Le Comité souligne également qu ’ une application intégrale et effective de la Convention est un préalable indispensable à la réalisation des objectifs du Millénaire pour le développement. Il demande à l ’ État partie d ’ adopter une démarche soucieuse de l ’ égalité des sexes et de s ’ appuyer expressément sur les dispositions de la Convention dans tous ses efforts pour atteindre ces objectifs , et le prie de lui fournir des renseignements à ce sujet dans son prochain rapport périodique.

Le Comité note que l ’ adhésion de l ’ État partie aux neuf grands instruments internationaux relatifs aux droits de l ’ homme renforce l ’ exercice par les femmes de leurs droits individuels et libertés fondamentales dans tous les aspects de la vie. En conséquence, le Comité encourage le Gouvernement tanzanien a envisager de ratifier les traités auxquels il n ’ est pas encore partie, à savoir la Convention contre la torture et autres peines ou traitements cruels, inhumains ou dégradants, la Convention internationale sur la protection des droits de tous les travailleurs migrants et des membres de leur famille, la Convention pour la protection de toutes les personnes contre les disparitions forcées et la Convention relative aux droits des personnes handicapées.

Le Comité demande que les présentes observations finales soient largement diffusées en République-Unie de Tanzanie de manière à ce que la population, notamment les membres de l ’ administration et les responsables politiques, les parlementaires et les associations féminines et les organisations de défense des droits de l ’ homme, soit informée des mesures prises pour assurer l ’ égalité de droit et de fait entre les sexes et des dispositions qu ’ il reste à prendre dans ce domaine.
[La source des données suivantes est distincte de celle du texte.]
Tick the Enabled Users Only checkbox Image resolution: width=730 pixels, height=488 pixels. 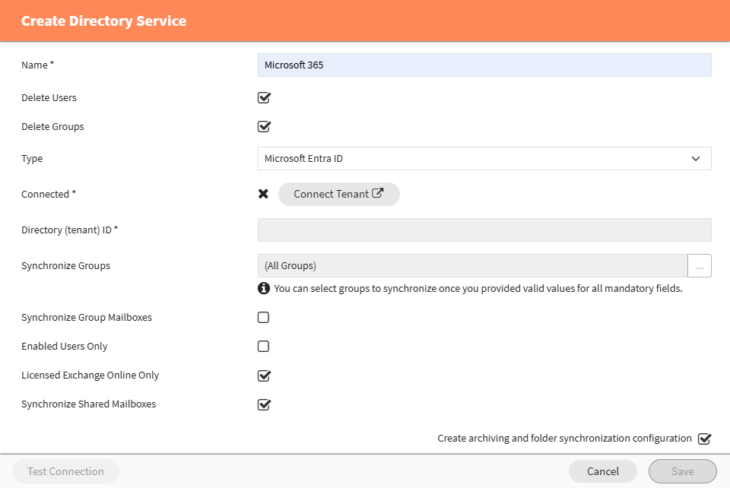264,346
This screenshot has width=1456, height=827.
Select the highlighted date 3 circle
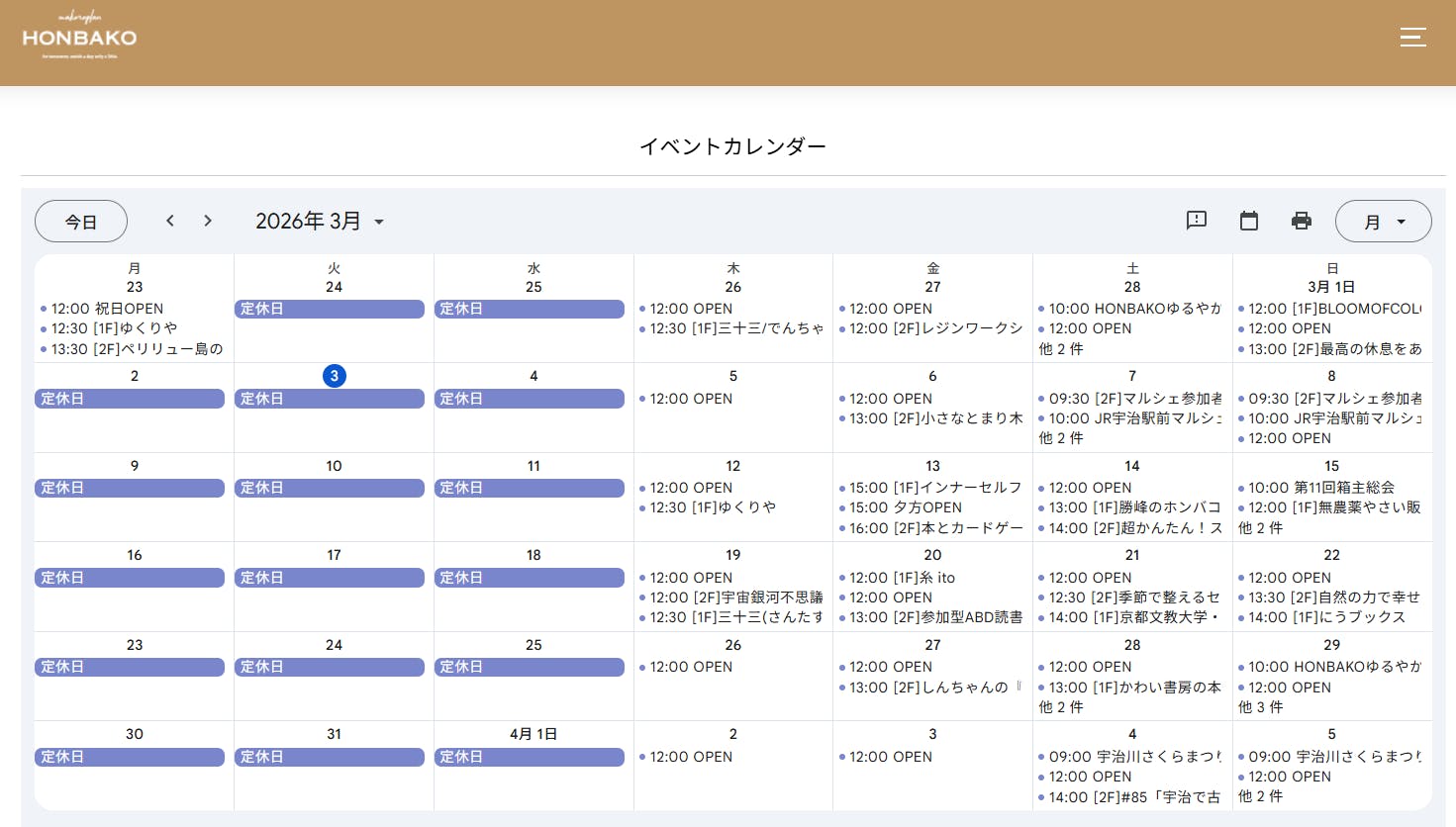[335, 376]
Il prie l ’ État partie de diffuser largement, en particulier auprès des associations de femmes et des organisations de défense des droits de l ’ homme, le texte de ses propres recommandations générales, de la Déclaration et du Programme d ’ action de Beijing et du Document final de la vingt-troisième session extraordinaire de l ’ Assemblée générale intitulée «  Les femmes en l ’ an 2000 : égalité entre les sexes, développement et paix pour le XXI e  siècle  » .
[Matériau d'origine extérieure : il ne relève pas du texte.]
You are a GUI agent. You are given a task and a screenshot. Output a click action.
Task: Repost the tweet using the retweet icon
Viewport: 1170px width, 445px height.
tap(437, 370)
[Suivi des observations finales]

[59.Le Comité demande à l ’ État partie de lui communiquer dans un délai de [deux ans] des renseignements écrits sur les mesures qu ’ il aura prises pour appliquer les recommandations figurant aux paragraphes [16, 26 et 50] ci-dessus. Il le prie également d ’ envisager de solliciter des services de coopération et d ’ assistance techniques, y compris des services consultatifs, si nécessaire et selon qu ’ il conviendra, aux fins de la mise en œuvre des recommandations susmentionnées.]

Date du prochain rapport

60. Le Comité prie l ’ État partie de répondre aux préoccupations exprimées dans les présentes observations finales dans le prochain rapport périodique qu ’ il présentera en application de l ’ article 18 de la Convention. Il l ’ invite à lui faire tenir son [septième rapport périodique, qu ’ il doit soumettre en 2010, et son huitième rapport périodique, qu ’ il doit soumettre en 2014, sous forme d ’ un rapport unique en 2014].